- **Exercise details**
The task calls for every line of the data to be repeated exactly.

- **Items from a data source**
━━━━━━━━━━━━━━━━
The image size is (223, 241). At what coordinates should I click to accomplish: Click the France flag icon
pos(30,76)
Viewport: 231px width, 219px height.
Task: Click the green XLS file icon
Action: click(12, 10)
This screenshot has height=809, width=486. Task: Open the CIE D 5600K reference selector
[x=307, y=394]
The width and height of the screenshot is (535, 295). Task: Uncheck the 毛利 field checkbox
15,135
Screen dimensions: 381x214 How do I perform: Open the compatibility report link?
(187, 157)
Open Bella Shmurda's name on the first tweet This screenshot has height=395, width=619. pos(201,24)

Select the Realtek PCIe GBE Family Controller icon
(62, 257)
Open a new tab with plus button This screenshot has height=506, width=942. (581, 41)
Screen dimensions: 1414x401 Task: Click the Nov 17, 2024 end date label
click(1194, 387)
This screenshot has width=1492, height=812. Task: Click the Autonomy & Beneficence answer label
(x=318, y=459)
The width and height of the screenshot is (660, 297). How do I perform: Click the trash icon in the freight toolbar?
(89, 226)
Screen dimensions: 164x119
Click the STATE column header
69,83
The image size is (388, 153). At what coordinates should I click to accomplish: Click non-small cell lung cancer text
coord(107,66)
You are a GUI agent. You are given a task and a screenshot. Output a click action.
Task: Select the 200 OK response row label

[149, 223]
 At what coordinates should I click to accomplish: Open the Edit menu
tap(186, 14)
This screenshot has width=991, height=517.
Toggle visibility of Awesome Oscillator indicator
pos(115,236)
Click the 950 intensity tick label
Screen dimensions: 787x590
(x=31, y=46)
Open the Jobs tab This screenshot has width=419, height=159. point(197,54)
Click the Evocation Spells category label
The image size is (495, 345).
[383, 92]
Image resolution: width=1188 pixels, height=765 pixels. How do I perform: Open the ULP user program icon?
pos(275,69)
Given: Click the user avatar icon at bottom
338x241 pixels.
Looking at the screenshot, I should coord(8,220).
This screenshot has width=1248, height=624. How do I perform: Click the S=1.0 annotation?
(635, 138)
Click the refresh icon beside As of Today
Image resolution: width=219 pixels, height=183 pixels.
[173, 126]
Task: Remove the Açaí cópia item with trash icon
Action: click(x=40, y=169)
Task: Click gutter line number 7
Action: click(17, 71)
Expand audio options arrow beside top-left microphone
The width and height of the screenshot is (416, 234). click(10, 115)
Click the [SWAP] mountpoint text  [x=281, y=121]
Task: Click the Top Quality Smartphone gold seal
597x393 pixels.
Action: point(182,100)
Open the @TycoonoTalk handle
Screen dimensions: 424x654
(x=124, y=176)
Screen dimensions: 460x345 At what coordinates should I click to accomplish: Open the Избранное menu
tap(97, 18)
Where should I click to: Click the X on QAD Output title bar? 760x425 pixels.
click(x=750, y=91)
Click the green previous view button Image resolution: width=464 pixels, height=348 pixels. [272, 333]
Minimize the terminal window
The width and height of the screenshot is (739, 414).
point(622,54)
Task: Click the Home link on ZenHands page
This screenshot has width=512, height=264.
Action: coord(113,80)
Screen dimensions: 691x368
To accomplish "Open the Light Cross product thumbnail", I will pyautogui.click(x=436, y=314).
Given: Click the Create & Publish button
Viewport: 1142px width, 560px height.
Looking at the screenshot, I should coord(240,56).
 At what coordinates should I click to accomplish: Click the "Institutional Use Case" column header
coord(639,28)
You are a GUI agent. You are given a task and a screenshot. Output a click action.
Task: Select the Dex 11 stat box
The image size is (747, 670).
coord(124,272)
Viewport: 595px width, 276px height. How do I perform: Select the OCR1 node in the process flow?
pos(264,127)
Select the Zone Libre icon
━━━━━━━━━━━━━━━━
- **Expected answer**
The image size is (223, 241). At what coordinates should I click to accomplish: Click the France flag icon
pos(30,76)
Viewport: 231px width, 219px height.
Task: Click the green XLS file icon
Action: click(12, 10)
This screenshot has height=809, width=486. Task: Open the CIE D 5600K reference selector
[x=307, y=394]
The width and height of the screenshot is (535, 295). Task: Uncheck the 毛利 field checkbox
15,135
Screen dimensions: 381x214 How do I perform: Open the compatibility report link?
(187, 157)
Open Bella Shmurda's name on the first tweet This screenshot has height=395, width=619. pos(201,24)

Select the Realtek PCIe GBE Family Controller icon
(62, 257)
Open a new tab with plus button This screenshot has height=506, width=942. (581, 41)
Screen dimensions: 1414x401 Task: Click the Nov 17, 2024 end date label
click(1194, 387)
This screenshot has width=1492, height=812. Task: Click the Autonomy & Beneficence answer label
(x=318, y=459)
The width and height of the screenshot is (660, 297). How do I perform: Click the trash icon in the freight toolbar?
(89, 226)
Screen dimensions: 164x119
Click the STATE column header
69,83
The image size is (388, 153). At what coordinates should I click to accomplish: Click non-small cell lung cancer text
coord(107,66)
You are a GUI agent. You are given a task and a screenshot. Output a click action.
Task: Select the 200 OK response row label

[149, 223]
 At what coordinates should I click to accomplish: Open the Edit menu
tap(186, 14)
This screenshot has width=991, height=517.
Toggle visibility of Awesome Oscillator indicator
pos(115,236)
Click the 950 intensity tick label
Screen dimensions: 787x590
(x=31, y=46)
Open the Jobs tab This screenshot has width=419, height=159. point(197,54)
Click the Evocation Spells category label
The image size is (495, 345).
[383, 92]
Image resolution: width=1188 pixels, height=765 pixels. How do I perform: Open the ULP user program icon?
pos(275,69)
Given: Click the user avatar icon at bottom
338x241 pixels.
Looking at the screenshot, I should coord(8,220).
This screenshot has width=1248, height=624. How do I perform: Click the S=1.0 annotation?
(635, 138)
Click the refresh icon beside As of Today
Image resolution: width=219 pixels, height=183 pixels.
[173, 126]
Task: Remove the Açaí cópia item with trash icon
Action: click(x=40, y=169)
Task: Click gutter line number 7
Action: click(17, 71)
Expand audio options arrow beside top-left microphone
The width and height of the screenshot is (416, 234). click(10, 115)
Click the [SWAP] mountpoint text  [x=281, y=121]
Task: Click the Top Quality Smartphone gold seal
597x393 pixels.
Action: point(182,100)
Open the @TycoonoTalk handle
Screen dimensions: 424x654
(x=124, y=176)
Screen dimensions: 460x345 At what coordinates should I click to accomplish: Open the Избранное menu
tap(97, 18)
Where should I click to: Click the X on QAD Output title bar? 760x425 pixels.
click(x=750, y=91)
Click the green previous view button Image resolution: width=464 pixels, height=348 pixels. [272, 333]
Minimize the terminal window
The width and height of the screenshot is (739, 414).
point(622,54)
Task: Click the Home link on ZenHands page
This screenshot has width=512, height=264.
Action: coord(113,80)
Screen dimensions: 691x368
To accomplish "Open the Light Cross product thumbnail", I will pyautogui.click(x=436, y=314).
Given: Click the Create & Publish button
Viewport: 1142px width, 560px height.
Looking at the screenshot, I should coord(240,56).
 At what coordinates should I click to accomplish: Click the "Institutional Use Case" column header
coord(639,28)
You are a GUI agent. You are given a task and a screenshot. Output a click action.
Task: Select the Dex 11 stat box
The image size is (747, 670).
coord(124,272)
Viewport: 595px width, 276px height. How do I perform: Select the OCR1 node in the process flow?
pos(264,127)
Select the Zone Libre icon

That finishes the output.